The obstetrician is alleged to have made repeated attempts to deliver the child, "yanking and jerking" the forceps before discovering that he had misdiagnosed the baby's position in the womb. He continued his attempts, despite protests from the child's father, Andrew Tutt, a cancer specialist at the Royal Marsden Hospital, London, and requests from colleagues that he seek a second opinion.

Rosalind Foster, counsel for the GMC, said one witness had seen Mr Nour put his feet up on the bed to get a better purchase. The "very severe" skull fracture "can only have been produced by injudicious excessive force at the time of the delivery", she told the hearing.

The baby's mother, Anne Tutt, 35, a barrister, said despite having had an epidural she immediately felt a "dramatic difference" in the force used by Dr Nour compared with the earlier, gentle tugs by his junior colleague who had first tried to deliver the baby.

Mrs Tutt said: "I hadn't felt anything up to that point. I felt myself bracing myself on the bed. After a bit, there was more yanking, tugging, strong forward pulling with a jerk, pulling downwards. I slipped down the bed." She said she realised something was very wrong when she saw the worried faces of other members of staff standing at the end of her bed.

Dr Tutt told the hearing how Mr Nour appeared to be pulling his wife "in several directions, continually applying force". He added: "He was continuing to pull. It didn't seem to be an obstetrics emergency that required the sort of force he was using. Dr Tutt quickly realised the delivery was "not being performed correctly".

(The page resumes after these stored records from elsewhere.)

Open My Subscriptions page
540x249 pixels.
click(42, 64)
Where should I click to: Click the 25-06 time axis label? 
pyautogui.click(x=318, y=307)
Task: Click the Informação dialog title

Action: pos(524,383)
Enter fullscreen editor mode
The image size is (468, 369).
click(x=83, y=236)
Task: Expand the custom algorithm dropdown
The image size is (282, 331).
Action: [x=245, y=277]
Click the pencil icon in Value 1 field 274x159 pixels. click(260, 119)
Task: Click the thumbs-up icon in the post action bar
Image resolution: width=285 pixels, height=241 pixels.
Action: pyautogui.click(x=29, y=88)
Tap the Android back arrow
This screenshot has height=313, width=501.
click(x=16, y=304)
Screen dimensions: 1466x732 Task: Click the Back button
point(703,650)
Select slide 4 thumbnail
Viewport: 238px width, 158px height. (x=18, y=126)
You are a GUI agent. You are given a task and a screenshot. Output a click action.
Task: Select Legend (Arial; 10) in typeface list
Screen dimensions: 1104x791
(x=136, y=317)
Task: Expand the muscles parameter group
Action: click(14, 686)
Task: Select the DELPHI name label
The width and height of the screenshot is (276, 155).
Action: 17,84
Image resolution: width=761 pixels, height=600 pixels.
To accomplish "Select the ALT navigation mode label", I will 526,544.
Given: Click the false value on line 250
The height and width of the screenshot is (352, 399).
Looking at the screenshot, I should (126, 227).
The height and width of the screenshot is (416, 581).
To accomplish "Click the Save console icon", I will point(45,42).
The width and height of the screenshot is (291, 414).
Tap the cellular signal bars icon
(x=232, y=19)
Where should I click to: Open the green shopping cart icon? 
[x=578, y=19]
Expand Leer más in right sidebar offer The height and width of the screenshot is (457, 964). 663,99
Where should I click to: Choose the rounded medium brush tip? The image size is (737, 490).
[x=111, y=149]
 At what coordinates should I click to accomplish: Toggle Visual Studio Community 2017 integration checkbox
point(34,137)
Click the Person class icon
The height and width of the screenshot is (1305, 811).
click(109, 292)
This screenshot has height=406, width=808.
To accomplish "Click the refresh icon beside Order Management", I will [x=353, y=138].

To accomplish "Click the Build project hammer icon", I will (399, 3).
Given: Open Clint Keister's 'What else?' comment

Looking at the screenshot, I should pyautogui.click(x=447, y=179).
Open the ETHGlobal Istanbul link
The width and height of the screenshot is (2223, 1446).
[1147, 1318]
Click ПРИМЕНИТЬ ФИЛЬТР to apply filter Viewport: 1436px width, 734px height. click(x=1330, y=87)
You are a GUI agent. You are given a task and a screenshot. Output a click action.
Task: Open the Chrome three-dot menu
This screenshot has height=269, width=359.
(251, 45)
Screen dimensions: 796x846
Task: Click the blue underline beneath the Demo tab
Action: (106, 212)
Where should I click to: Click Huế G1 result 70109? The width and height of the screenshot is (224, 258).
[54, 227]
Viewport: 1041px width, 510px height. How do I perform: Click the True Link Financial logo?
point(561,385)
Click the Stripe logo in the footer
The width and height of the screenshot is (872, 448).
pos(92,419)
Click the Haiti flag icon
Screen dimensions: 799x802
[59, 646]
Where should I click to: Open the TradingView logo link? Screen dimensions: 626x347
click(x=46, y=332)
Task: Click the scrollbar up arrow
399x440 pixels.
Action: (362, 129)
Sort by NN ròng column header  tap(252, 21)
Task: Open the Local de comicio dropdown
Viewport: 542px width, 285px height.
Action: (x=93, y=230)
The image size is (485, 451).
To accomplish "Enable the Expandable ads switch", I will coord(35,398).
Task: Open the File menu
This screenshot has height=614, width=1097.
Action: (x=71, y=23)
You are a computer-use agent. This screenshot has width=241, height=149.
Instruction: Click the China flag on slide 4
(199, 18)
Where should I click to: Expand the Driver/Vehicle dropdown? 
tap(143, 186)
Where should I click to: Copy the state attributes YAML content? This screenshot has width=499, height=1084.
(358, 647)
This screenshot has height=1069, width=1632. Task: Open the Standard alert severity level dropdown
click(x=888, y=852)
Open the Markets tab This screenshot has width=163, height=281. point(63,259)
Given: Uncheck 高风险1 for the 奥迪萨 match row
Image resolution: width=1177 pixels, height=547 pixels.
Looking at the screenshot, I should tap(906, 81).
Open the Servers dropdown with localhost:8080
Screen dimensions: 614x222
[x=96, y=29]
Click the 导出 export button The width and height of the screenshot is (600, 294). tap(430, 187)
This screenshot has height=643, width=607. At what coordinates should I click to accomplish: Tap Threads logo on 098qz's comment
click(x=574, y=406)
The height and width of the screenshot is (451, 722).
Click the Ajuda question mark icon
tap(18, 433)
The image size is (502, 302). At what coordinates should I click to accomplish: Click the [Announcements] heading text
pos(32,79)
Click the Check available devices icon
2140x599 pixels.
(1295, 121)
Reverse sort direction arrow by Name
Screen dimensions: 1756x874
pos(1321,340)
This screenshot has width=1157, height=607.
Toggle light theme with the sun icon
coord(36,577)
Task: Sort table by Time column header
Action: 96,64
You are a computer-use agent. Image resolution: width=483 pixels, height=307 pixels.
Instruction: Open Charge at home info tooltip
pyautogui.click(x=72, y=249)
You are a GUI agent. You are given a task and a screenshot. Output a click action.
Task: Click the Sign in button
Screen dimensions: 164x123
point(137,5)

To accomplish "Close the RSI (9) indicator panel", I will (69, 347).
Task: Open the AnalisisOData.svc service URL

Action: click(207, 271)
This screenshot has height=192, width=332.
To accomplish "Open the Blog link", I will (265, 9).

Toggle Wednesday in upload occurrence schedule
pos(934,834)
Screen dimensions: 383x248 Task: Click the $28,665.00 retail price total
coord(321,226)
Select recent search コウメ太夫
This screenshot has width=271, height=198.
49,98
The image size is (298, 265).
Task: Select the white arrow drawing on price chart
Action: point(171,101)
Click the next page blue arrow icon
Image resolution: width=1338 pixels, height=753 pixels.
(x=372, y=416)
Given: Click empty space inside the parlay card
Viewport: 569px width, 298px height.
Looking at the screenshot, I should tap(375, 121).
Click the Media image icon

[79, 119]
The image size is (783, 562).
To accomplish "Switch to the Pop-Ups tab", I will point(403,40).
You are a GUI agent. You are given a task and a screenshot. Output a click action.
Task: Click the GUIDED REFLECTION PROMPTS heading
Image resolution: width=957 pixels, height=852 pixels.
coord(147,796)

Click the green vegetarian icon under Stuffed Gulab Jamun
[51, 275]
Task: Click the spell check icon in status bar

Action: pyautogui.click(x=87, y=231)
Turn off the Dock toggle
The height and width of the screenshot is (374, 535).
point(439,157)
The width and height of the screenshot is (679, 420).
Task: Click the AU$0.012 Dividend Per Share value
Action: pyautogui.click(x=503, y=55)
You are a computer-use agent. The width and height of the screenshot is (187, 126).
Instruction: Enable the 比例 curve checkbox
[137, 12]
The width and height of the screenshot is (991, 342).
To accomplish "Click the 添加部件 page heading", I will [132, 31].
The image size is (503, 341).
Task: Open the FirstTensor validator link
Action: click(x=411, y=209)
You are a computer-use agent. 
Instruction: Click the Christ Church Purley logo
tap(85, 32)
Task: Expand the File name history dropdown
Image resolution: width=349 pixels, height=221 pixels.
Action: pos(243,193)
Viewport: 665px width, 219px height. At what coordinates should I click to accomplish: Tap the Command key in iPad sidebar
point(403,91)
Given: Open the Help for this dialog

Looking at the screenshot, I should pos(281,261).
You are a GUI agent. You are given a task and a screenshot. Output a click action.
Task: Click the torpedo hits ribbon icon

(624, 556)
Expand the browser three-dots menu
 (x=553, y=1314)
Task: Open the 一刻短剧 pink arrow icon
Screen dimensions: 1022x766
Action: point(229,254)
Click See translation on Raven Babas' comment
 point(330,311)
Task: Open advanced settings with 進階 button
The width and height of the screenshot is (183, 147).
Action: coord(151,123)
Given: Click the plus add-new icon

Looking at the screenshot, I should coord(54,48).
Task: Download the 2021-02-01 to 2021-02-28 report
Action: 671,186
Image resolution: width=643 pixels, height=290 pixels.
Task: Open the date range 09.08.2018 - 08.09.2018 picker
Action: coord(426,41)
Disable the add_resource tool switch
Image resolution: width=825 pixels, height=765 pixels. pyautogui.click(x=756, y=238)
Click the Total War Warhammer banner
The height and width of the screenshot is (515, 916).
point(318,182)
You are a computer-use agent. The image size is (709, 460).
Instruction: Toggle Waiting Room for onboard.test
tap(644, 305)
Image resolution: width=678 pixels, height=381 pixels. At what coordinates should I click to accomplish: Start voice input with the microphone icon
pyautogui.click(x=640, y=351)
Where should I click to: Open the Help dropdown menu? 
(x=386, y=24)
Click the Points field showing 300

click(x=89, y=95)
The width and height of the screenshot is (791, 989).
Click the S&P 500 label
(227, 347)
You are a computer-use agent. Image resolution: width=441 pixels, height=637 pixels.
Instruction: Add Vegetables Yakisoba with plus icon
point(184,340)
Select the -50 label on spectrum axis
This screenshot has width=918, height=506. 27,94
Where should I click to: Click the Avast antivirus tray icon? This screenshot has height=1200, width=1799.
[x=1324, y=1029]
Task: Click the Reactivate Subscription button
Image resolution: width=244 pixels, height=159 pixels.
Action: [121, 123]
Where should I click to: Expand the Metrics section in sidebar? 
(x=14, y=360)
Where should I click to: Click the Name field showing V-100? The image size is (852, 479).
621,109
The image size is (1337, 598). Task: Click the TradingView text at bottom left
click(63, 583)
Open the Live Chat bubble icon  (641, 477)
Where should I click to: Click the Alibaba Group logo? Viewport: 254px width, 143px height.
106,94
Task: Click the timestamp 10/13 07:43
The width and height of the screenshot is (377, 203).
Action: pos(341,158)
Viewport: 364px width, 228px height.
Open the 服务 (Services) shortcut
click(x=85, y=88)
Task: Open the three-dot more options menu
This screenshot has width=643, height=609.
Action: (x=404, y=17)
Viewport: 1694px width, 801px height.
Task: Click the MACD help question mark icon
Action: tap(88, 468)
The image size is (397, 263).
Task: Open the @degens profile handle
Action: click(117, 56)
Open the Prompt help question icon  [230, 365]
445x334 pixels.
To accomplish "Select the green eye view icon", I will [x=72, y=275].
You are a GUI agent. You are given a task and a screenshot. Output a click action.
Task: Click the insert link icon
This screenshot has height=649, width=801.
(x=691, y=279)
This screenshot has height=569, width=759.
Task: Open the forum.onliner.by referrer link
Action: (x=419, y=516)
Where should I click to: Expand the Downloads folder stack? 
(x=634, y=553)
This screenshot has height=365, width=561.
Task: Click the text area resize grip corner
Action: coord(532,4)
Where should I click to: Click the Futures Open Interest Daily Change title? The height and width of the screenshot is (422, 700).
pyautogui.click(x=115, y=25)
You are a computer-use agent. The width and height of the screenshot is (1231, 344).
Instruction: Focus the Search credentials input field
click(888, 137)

Then the baby's heartbeat started to fall. "I realised something terrible had happened. He said he had to turn the baby and did it."

Afterwards, Mr Nour, who had worked in Britain for more than six years, is alleged to have made a false entry about his role in the delivery in the medical records.

Miss Foster earlier said that Mr Nour had repeatedly failed to comply with the council's requests about the proceedings for over a year and attempts were now being made to extradite him back to Britain.